バージェスが1番乗りをロロイに譲ったのでこういうことになった。
ラプロスの炒め物を食べたロロイの感想。
「うんまいのです!」
ラプロス焼きを食べたロロイの感想。
「うんっ……まいのですぅぅうーーー!」
茹でラプロスを食べたロロイの感想。
「うんっっっっまいのですぅぅぅぅぅーーー!」
そして、ラプロスは茹でるのが1番美味いという結論に達した。
そんな茹でラプロスに、小魚を塩漬けにして保管し、熟成させて作る『ガショウ』という名の調味料を少量垂らすと……
あまり食べ物で感動しないバージェスですら「これは美味いな!」と思わず声を上げていた。
小魚を塩漬けにして作る調味料は、どうやらバージェスの故郷である中央大陸の南側領土にもあるらしく、懐かしい味なのだそうだ。
俺は中央大陸の北西領土の出身だったので、これは初めて食べるような味だった。
でも、なかなかに美味い。
キルケットであまり見かけないのが不思議だった。
俺は、このガショウもいくらか仕入れて行くことを決め、早速漁師達との交渉に入った。
大体どの家でも自家製で作っているらしいのだが、マナに困っていそうなところを中心にして話を進めることにした。
ついでに露店を開いて、キルケットで仕入れた野菜類などの食材やアルカナの薬草セットなんかを販売したら、えらく喜ばれた。
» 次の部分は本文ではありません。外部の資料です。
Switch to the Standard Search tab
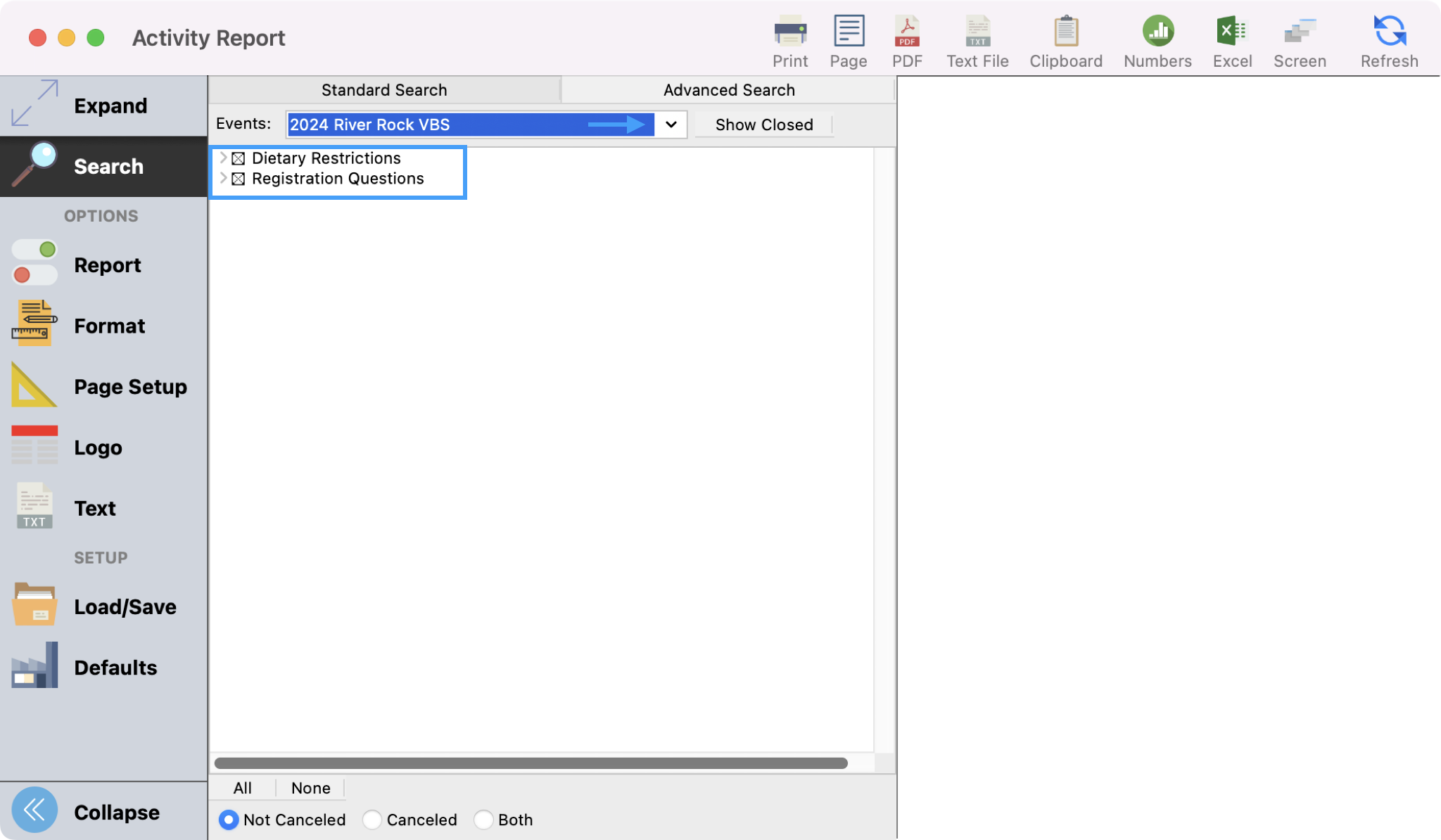The image size is (1441, 840). 384,90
野菜は、多分この村では貴重なので、キルケットの相場に20%くらい上乗せしておいた。
「儲け!」
そして、ラプロスの肉を肴に、漁師達の大宴会が始まったのだった。
→→→→→
宴もたけなわになり、バージェスとロロイは宴席の中心で漁師達に囲まれながら酒を飲み交わしていた。
大魔術師並の魔術の力で、海に大穴を開けたロロイ。
そして迷うことなくそこに飛び込み、誰にも破れなかった海竜ラプロスの魔障フィールドを叩き壊してトドメを刺したバージェス。
皆が口々に、2人の戦いを讃えている。
そして俺とクラリスは、そんな喧騒から少し離れた場所で、2人で酒をちびちび飲んでいた。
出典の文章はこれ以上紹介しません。